# what flashing to use on flat concrete porch



## exqssme (Jul 23, 2009)

the house is brick with a flat concrete porch that was installed without flashing between porch & house..... there is water leak .... what is b best flashing to use? Copper? what has to go down before the flashing? Can the surface then be tiled? 


Any suggestions on books regarding this subject?

Thanks


----------



## Just Bill (Dec 21, 2008)

Flashing won't do much and is not easy to install, if I understand what you are describing. A concrete patio up against a brick wall, correct. If there is a large gap, fill it with foam backer rod and caulk with self leveling urethane caulk. If the gap is small, just caulk. That is urethane caulk, not urethane foam, big difference.


----------



## exqssme (Jul 23, 2009)

Just Bill,

Thanks for responding

Yes...it is a 3 story brick house built in 1941....the concrte porch is on 2nd story in front of house......it cannot be removed since it is over part of the 1st floor and garage....the exact pont of the leak is very hard to find....the house has been pointed, caulked along all joints, the porch been tiled, and a waterproofing solution has been applied....All only helped for about six months. 
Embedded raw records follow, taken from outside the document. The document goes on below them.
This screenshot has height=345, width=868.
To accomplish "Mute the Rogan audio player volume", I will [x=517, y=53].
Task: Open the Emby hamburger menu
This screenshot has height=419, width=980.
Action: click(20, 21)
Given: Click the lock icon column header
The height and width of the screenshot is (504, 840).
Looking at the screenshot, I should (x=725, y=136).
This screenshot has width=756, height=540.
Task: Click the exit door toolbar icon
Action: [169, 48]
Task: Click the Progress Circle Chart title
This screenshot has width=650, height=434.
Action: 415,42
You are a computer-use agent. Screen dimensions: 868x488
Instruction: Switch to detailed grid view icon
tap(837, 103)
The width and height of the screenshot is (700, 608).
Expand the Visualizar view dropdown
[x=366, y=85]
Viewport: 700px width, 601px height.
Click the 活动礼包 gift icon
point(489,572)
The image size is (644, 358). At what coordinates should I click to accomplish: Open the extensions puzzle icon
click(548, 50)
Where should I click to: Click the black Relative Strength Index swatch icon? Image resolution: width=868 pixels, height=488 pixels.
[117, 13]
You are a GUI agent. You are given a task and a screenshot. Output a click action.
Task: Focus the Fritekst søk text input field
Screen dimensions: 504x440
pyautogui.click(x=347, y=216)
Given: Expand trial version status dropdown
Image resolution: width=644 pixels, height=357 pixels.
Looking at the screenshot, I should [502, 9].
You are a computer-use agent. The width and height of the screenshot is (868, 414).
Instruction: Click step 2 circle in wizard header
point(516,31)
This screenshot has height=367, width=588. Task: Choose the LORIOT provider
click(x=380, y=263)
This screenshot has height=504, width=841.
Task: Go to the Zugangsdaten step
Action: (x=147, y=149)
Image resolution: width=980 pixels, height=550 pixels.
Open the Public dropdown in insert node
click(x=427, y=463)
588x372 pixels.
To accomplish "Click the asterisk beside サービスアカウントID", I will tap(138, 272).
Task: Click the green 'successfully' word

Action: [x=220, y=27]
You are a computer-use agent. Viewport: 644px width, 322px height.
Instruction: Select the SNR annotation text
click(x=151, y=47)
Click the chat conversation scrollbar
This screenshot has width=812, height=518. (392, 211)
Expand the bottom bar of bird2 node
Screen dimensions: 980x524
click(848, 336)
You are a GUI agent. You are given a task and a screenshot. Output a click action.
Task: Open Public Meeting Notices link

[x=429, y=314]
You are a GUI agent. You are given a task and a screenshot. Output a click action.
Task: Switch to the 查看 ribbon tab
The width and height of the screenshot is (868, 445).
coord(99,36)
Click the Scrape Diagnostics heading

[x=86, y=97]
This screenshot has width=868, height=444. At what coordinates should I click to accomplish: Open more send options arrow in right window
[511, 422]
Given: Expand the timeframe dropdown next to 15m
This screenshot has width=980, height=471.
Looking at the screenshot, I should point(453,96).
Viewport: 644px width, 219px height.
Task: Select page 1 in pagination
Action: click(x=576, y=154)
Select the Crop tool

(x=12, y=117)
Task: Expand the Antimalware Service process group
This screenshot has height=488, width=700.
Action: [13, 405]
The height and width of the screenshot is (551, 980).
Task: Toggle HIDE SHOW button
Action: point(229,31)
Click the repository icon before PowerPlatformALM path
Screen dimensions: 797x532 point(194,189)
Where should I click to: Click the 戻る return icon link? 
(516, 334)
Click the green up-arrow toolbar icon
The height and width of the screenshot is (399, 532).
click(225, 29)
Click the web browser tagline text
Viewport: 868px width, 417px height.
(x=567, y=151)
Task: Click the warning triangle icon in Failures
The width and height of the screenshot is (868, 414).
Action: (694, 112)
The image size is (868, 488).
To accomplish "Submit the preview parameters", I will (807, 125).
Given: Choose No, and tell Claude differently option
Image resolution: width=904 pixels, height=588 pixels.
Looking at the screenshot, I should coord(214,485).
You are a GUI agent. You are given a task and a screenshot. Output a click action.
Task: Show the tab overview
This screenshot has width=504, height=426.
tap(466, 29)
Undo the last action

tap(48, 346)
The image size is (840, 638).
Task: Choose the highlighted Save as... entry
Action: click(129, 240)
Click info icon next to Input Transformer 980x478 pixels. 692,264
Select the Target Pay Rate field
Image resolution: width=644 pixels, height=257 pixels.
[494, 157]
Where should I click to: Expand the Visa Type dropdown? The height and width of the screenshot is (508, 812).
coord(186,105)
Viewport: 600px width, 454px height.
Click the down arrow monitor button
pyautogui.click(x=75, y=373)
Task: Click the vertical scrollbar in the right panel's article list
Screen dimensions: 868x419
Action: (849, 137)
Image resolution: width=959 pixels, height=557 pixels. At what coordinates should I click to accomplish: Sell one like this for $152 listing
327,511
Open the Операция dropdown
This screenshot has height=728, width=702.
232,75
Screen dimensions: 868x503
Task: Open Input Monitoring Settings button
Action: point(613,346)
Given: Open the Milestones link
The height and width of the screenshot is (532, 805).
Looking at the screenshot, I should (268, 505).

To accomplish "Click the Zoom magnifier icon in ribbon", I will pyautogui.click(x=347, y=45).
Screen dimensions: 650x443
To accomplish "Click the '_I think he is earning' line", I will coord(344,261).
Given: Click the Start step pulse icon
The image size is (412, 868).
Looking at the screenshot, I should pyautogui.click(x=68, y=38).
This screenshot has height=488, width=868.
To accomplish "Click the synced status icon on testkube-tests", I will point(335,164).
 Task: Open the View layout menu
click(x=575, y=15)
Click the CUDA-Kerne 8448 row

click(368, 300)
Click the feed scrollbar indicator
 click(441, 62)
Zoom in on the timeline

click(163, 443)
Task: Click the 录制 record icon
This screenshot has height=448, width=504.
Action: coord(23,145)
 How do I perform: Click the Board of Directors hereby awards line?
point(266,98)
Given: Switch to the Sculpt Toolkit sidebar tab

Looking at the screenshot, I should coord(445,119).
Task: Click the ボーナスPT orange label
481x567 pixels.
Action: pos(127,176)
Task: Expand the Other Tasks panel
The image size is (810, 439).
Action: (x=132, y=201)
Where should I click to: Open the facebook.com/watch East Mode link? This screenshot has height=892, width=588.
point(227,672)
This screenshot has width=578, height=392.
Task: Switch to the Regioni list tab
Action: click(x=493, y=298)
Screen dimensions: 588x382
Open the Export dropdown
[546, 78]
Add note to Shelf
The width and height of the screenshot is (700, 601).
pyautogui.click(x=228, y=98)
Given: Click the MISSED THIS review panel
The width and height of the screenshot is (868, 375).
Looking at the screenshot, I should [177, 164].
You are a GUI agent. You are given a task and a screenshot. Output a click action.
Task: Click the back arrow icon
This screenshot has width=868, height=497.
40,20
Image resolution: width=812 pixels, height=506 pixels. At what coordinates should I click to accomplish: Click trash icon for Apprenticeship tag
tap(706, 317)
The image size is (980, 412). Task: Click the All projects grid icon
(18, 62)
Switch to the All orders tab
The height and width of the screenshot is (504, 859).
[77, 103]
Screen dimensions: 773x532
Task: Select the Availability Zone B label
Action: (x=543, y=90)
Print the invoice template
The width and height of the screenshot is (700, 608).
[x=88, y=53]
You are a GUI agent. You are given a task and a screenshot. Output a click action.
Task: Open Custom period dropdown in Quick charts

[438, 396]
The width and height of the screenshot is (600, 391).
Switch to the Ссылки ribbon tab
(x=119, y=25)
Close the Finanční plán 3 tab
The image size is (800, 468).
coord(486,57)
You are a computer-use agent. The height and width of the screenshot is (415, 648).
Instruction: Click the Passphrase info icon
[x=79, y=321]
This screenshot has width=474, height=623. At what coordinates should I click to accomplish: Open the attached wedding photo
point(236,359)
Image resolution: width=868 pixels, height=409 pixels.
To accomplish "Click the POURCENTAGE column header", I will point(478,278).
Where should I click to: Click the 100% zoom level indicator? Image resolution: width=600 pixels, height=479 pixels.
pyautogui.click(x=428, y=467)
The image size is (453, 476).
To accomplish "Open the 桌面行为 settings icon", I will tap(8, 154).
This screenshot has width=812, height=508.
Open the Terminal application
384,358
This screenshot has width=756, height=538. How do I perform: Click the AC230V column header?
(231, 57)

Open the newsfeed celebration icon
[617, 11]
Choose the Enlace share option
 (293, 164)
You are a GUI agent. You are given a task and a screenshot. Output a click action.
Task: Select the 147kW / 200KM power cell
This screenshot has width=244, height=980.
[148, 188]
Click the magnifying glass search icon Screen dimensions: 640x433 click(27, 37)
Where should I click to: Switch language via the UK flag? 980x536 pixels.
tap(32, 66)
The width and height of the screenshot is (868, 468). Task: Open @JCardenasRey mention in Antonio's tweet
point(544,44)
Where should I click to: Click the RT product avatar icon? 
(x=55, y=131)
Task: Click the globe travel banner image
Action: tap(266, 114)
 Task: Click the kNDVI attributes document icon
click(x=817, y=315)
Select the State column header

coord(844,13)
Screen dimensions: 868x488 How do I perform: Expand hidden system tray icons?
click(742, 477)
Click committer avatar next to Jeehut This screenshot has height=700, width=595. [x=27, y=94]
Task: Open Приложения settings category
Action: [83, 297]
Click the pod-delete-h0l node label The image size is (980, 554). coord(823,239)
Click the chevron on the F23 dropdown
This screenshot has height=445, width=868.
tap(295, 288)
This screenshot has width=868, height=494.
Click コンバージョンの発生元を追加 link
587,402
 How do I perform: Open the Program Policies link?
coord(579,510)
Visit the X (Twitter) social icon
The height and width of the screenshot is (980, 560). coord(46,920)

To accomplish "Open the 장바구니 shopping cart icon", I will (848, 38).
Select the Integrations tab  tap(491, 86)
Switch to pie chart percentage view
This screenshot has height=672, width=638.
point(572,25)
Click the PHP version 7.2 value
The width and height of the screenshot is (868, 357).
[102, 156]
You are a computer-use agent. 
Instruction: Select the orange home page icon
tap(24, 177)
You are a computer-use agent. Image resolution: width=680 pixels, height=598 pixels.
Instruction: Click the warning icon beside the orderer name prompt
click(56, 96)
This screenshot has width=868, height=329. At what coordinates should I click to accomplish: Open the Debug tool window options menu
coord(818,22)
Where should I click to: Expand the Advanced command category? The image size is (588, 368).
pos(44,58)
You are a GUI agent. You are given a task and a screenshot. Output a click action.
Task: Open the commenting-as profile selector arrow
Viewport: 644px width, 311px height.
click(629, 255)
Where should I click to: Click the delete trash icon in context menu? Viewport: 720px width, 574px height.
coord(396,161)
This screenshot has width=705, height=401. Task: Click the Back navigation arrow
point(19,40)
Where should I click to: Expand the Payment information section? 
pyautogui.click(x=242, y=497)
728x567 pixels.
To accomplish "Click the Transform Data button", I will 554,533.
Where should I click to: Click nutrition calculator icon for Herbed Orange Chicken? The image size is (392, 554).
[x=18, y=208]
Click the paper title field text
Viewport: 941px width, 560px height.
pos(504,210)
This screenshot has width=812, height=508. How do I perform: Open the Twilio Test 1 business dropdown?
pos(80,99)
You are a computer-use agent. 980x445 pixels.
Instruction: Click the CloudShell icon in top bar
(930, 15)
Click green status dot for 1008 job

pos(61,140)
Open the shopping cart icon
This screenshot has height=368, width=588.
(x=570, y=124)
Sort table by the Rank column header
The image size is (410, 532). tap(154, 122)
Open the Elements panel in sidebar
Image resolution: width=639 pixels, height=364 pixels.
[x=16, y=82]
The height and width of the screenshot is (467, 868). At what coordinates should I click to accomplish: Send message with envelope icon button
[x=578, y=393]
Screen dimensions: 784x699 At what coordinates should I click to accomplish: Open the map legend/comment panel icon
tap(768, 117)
Similar house in the neighbood have the same problem.....some had an awning installed so the entire porch is covered and this appears to have helped.....We do not want an awning

Many times I have hosed down the house while someone was in the basement....I can create the leak but cannot locate the source.

The ceiling inside the house has been opened up to see where water is coming in but this has been unsuccessful

Is there any type of barrier that can be put down (and removed) in small sections to help find the source of the leak?

I figure I canapply the barrioer where the porch meets the house hose down the house .....the house if not exactly level & if i start from the lowest point and work my way backwards maybe i can isolate the area.

Thanks for your time


----------



## Just Bill (Dec 21, 2008)

Without seeing the situation, all I can do is suggest good caulking. Self leveling(free flowing) urethane caulk will seek out spots you can't necessarily see. That joint between the house and floor could have un unseen hole, or there could be a crack in the concrete. You said it was tiled, are all the grout joints solid, no cracks???


----------